People of all races are affected by keloids even though some previous studies demonstrated that keloids
disproportionately occur in specific groups of patients. However, limited studies show that younger patients are
more prone to keloid formation (4). Evidence in India among 1000 patients showed that patients aged 10-30 years
are more affected (4) while another study reported among 120 patients in Nigeria found that young adults are
primarily affected (4). Various studies on keloid prevalence vary according to different countries, with estimates
of 0.09% in England (4), 8.5% in Kenya (4), 0.1% in Japan (4), and 16% in Zaire (4). However, Nigeria reported
an estimated incidence of 1.5 million in 2017 and about 36% of the figure accounted for by familial cases (5).
Evidence from 402 patients living in Ghana, Australia, Canada, and England found that the prevalence of keloids
was higher in the Ghanaian population. Another study reported a high rate of keloids in Chinese descent patients
among 175 patients of Malaysian, Indian, or Chinese descent. A UK-based heterogeneous cohort study examined
excessive scarring among 972 patients which reported prevalence rates of 1.1%, 2.4%, and 0.4% for Asian, Black,
and White patients, respectively (4).
Evidence has shown that surgical excision is the most common therapeutic method. However, there is still a high
recurrence rate of 50% within a year (6). Recently, postoperative adjuvant radiation therapy (RT) has been an
effective method in decreasing the rate of keloid recurrence, especially brachytherapy (6). A randomized trial
showed that patients undergoing surgery and adjuvant radiotherapy had less recurrence than patients undergoing
cryotherapy and intralesional steroid injection and even a better safety profile (7). Previous studies showed that
high-energy electron radiotherapy could provide a better dose distribution than kilovoltage X-rays for controlling
keloids (7). Studies have explored different radiotherapy modalities, doses, and fractionation schedules to optimize
outcomes. For example, electron beam radiation therapy (EBRT) using a dose of 10Gy fractioned for two days
can effectively treat keloid earlobes, and 20Gy fractioned over four days should treat the chest, scapular region,
and suprapubic region (8). Other studies reported a higher dose of 15Gy for earlobes keloids and cartilaginous
part of the auricle keloids with minimal recurrence rates (8).
Despite the effectiveness of radiation therapy for keloid treatment, there is still a paucity of robust data from sub-
Saharan Africa. Few single institutional studies have reported using low-dose RT protocols and recurrence rates
(2). This gap in the literature is particularly observable given the high prevalence of keloid-prone individuals in
this region, such as one conducted in Ibadan, which reported 14.5% recurrence rates among 175 cases with
postoperative RT (9).
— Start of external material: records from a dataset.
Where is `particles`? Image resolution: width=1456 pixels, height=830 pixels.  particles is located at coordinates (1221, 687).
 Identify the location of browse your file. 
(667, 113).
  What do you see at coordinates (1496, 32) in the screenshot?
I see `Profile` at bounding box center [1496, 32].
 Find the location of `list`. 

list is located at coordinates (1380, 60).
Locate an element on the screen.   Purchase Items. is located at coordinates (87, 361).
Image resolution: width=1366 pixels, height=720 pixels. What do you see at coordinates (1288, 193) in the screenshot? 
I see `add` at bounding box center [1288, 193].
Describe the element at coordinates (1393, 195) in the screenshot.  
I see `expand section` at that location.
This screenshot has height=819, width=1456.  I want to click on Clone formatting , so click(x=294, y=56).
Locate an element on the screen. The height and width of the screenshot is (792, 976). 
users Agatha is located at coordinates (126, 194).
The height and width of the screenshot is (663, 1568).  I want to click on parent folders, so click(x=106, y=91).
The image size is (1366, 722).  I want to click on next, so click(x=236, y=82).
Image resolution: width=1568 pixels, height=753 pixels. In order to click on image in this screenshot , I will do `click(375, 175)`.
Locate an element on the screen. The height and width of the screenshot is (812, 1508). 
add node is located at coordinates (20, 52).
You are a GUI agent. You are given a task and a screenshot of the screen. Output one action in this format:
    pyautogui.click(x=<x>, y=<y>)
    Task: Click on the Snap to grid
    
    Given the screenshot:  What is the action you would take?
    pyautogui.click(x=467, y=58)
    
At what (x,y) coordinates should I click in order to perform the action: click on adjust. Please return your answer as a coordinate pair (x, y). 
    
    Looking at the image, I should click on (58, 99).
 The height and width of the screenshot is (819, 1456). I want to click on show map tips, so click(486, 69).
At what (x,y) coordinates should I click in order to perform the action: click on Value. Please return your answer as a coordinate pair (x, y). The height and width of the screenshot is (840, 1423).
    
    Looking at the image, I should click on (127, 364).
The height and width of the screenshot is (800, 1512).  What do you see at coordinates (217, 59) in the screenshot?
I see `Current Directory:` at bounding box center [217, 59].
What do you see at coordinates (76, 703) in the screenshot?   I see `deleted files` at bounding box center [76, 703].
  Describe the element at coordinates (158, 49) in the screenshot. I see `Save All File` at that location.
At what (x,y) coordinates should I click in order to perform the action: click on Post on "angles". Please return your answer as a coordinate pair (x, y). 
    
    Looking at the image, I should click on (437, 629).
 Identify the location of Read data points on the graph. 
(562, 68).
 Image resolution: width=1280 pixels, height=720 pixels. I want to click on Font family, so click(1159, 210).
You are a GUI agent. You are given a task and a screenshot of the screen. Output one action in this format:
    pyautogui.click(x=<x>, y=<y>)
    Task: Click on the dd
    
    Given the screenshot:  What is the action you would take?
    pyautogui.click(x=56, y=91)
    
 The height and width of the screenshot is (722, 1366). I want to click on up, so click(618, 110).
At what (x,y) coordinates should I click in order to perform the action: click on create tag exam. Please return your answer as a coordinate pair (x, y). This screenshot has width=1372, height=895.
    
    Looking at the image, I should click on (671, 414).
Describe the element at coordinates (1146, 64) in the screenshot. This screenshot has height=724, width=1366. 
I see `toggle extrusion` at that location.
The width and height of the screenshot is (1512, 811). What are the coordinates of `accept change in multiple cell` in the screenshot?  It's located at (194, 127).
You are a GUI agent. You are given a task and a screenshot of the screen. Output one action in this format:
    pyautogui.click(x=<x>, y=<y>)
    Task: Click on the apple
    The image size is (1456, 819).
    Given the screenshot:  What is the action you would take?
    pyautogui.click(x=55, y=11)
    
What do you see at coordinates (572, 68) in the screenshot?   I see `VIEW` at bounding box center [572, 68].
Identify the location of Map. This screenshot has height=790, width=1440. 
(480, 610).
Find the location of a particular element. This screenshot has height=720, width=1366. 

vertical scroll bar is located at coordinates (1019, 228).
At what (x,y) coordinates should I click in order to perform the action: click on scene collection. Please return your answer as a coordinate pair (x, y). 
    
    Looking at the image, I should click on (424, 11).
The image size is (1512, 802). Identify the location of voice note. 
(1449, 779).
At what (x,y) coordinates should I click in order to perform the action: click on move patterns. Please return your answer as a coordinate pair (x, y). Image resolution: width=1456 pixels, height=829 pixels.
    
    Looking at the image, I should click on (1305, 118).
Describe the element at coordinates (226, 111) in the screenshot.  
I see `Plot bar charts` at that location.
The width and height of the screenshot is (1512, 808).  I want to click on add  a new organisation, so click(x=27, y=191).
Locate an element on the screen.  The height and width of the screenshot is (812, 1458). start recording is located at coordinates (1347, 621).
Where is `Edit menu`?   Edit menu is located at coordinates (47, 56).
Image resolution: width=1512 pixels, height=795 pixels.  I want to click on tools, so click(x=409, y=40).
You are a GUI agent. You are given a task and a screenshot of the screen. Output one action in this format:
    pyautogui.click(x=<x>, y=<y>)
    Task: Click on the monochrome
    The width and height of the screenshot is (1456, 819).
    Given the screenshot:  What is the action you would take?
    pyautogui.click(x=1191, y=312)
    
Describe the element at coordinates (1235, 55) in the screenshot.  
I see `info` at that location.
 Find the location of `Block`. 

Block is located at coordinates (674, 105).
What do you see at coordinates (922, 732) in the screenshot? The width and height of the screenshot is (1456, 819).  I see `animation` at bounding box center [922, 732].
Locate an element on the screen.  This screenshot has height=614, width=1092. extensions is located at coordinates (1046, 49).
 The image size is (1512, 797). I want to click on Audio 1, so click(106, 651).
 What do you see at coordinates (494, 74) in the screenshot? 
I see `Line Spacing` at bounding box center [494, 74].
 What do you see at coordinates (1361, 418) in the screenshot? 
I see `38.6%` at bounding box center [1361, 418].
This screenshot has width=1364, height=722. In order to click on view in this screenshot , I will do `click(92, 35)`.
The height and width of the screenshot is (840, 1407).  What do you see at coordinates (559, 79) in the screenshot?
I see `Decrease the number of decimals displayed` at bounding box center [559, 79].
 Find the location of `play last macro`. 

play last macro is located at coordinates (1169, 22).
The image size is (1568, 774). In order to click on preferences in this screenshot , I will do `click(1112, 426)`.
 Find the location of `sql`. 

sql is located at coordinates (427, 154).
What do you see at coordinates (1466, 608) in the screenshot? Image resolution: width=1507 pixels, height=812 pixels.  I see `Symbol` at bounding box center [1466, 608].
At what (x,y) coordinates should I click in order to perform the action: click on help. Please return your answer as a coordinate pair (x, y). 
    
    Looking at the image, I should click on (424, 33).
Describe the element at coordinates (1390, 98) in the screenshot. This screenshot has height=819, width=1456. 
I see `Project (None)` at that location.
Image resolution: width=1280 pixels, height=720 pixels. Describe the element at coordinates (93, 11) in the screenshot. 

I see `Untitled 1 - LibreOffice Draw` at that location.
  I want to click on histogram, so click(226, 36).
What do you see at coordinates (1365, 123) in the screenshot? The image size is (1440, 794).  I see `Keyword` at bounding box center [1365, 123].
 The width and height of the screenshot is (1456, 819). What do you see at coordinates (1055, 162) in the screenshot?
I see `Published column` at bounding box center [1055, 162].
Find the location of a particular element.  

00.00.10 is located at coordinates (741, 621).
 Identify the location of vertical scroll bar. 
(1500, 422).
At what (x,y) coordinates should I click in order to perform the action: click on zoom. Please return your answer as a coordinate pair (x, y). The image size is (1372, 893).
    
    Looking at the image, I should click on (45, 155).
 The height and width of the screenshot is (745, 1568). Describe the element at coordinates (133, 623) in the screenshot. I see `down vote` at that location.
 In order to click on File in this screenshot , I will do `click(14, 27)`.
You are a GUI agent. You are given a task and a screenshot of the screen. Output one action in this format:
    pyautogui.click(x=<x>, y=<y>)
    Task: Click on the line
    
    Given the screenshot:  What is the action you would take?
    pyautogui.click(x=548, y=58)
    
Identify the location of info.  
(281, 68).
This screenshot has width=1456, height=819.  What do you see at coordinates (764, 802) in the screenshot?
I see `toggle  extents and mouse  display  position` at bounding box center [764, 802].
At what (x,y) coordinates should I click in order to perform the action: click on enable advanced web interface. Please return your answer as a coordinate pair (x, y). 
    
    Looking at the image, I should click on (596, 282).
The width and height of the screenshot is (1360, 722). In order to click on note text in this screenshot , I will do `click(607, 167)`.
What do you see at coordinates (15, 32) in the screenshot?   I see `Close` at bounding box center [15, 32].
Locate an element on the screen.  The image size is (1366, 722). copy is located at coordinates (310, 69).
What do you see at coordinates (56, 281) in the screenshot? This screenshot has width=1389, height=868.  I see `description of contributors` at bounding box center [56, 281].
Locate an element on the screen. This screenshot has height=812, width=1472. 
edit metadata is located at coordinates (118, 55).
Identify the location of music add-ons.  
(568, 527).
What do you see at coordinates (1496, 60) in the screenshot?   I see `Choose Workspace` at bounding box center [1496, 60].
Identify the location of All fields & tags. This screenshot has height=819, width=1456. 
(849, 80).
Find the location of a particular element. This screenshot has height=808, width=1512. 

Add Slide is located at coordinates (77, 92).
This five-year retrospective study aims to evaluate the pattern and clinical documentation
of keloid cases treated with radiation therapy in this region.
This study will contribute to the existing body of knowledge and also shape policy decision-making and evidence-
based practice on keloid management in the sub-Saharan context.
METHODOLOGY
The Nigeria Sovereign Investment Authority-Lagos University Teaching Hospital Cancer Center (NSIA-LUTH
Cancer Centre or NLCC) is a specialist cancer treatment facility, the seat of the medical and radiation oncology
department of the teaching hospital. The center provides modern systemic and advanced conformal radiation
therapy services in affiliation with in-hospital surgical services. NLCC is host to Nigeria's largest oncology
workforce in a single center, equipped with 3 Linear Accelerators, modern radiotherapy treatment planning
systems, and the only three-dimensional, high-dose-rate brachytherapy facility in the country, making it the
bestequipped radiation oncology center in the sub-region Africa outside of South Africa. The center’s 10
consultant oncologists all sub-specialized in different cancer sites lead a larger team of medical and radiation
physicists, radiation therapists, oncology nurses, and more. Surgical oncology has been established in the Lagos
University Teaching Hospital for decades with a recent ramping up of surgical oncology investment underway.
This retrospective study utilized data from both physical and electronic medical records at the NSIA-LUTH Cancer
Centre, covering the period from May 2019 to January 2025. A total of 100 patients diagnosed with keloids during
this time were reviewed. 73 keloid patients identified during the study period received radiotherapy (RT). The
diagnosis was based on clinical history and physical examination, while cases managed with surgical excision
were confirmed histologically. Data collected included patient age, gender, ethnicity, body mass index (BMI),
family history of keloids, comorbidities, site of affectation, recurrence, cause of keloid formation, disease duration,
surgical intervention, previous treatments received, and radiation therapy modalities.